In the world of commerce, the Internet has changed the way people do business, according to Dr. Bruce Domazlicky, director of the Center for Economic and Business Research at Southeast.
It also affects consumers, who can save money by buying online if they choose to.
"They no longer have to get in the car and go somewhere to buy something," he said. "What the Web has done is reduce the cost to the consumer. In a matter of a few mouse clicks, you can buy something."
That means that businesses are almost required to have a Web presence to succeed, Domazlicky said.
"It's a necessity anymore," he said. "The Web has had a very important impact on business. And it's going to grow over time, as more people get connected. All that feeds on itself."
But it also draws out scam artists, who con people out of their money through phony promotions or stealing personal information to gain access to personal online accounts.
Steve Maldanado, project development manager for Internet provider Big River Telephone, said it's harder to spot con artists because of the Web.
"Thirty years ago, they would have been on the street corner flipping cards around," he said. "Now they're sending you e-mails."
All in all, for ill or good, the Web has changed the world.
"It's what you make of it," Rickard said. "You can create something great or you can create something ugly.

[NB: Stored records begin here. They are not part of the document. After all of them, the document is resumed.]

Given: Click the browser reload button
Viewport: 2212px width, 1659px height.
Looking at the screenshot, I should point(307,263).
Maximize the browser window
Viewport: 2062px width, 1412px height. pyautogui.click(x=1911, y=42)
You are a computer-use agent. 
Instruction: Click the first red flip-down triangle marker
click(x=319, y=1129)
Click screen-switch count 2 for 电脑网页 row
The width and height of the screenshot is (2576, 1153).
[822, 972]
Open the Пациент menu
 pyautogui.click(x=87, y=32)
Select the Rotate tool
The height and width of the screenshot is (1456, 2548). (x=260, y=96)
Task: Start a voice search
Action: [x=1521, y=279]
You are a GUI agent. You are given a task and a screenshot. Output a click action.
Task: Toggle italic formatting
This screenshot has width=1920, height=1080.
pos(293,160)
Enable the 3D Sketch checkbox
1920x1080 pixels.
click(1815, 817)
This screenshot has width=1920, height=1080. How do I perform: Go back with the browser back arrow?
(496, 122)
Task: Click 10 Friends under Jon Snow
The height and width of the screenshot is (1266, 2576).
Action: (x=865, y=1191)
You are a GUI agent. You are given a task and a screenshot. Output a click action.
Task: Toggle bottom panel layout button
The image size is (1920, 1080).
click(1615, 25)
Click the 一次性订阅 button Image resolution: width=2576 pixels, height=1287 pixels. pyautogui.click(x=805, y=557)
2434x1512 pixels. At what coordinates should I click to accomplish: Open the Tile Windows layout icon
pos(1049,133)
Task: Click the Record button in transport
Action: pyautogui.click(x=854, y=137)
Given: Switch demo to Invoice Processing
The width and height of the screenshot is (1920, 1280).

It's the people using it who have to decide what they're going to do with it."
335-6611, extension 137
Internet or World Wide Web -- what's the difference?
No, they're not interchangeable. They are two terms that apply to two separate, but related, things. The Internet is the network, or infrastructure, that actually connects the computers. The World Wide Web, or simply Web, is a way of accessing information over the medium of the Internet. The WWW is an information-sharing model that it built on top of the Internet.
World Wide Web timeline
* 1957: The Soviet Union launches Sputnik, the first artificial earth satellite. In response, U.S. forms the Advanced Research Projects Agency (ARPA) within the Department of Defense to get ahead of the Soviets in science and technology that could be used for military purposes.
* 1965: ARPA sponsors a study on the "cooperative network of time-sharing computers," allegedly to figure out a way to keep communication flowing in case of a nuclear attack. The TX-2 computer at MIT and a computer at a systems development corporation in California are directly linked via a phone line.
* 1969: The ARPANET is commissioned. The precursor to the Internet, ARPANET was a large wide-area network that served as a testbed for new networking technologies, linking many universities and research centers. The first two nodes, or processing locations, that formed the ARPANET were UCLA and the Stanford Research Institute, followed shortly thereafter by the University of Utah.
* 1971: By this year, there are 15 nodes and 23 hosts.
* 1975: First ARPANET mailing list, MsgGroup, is created. Meanwhile, a science fiction list, SF-Lovers, was to become the most popular unofficial list in the early days.
* March 26, 1976: Elizabeth II, Queen of the United Kingdom, sends out an e-mail.
* 1984: Domain name system introduced.
* Nov. 2, 1988: Internet worm burrows through the Net, affecting 6,000 of the now 60,000 hosts on the Internet.
* 1989: Number of hosts breaks 100,000.
* Aug. 1, 1990: Development begins for the world's first Internet browser called the World Wide Web, which culminates in the first Web-client communication over the Internet in December 1990.
* December 1992: First Web server outside of Europe set up at Stanford University.
* Today: The Internet has become a massive network of networks, connecting millions of computers globally, forming a network in which any computer can communicate with any other computer, as long as they are connected to the Internet. The World Wide Web is the means to accessing information over the medium of the Internet.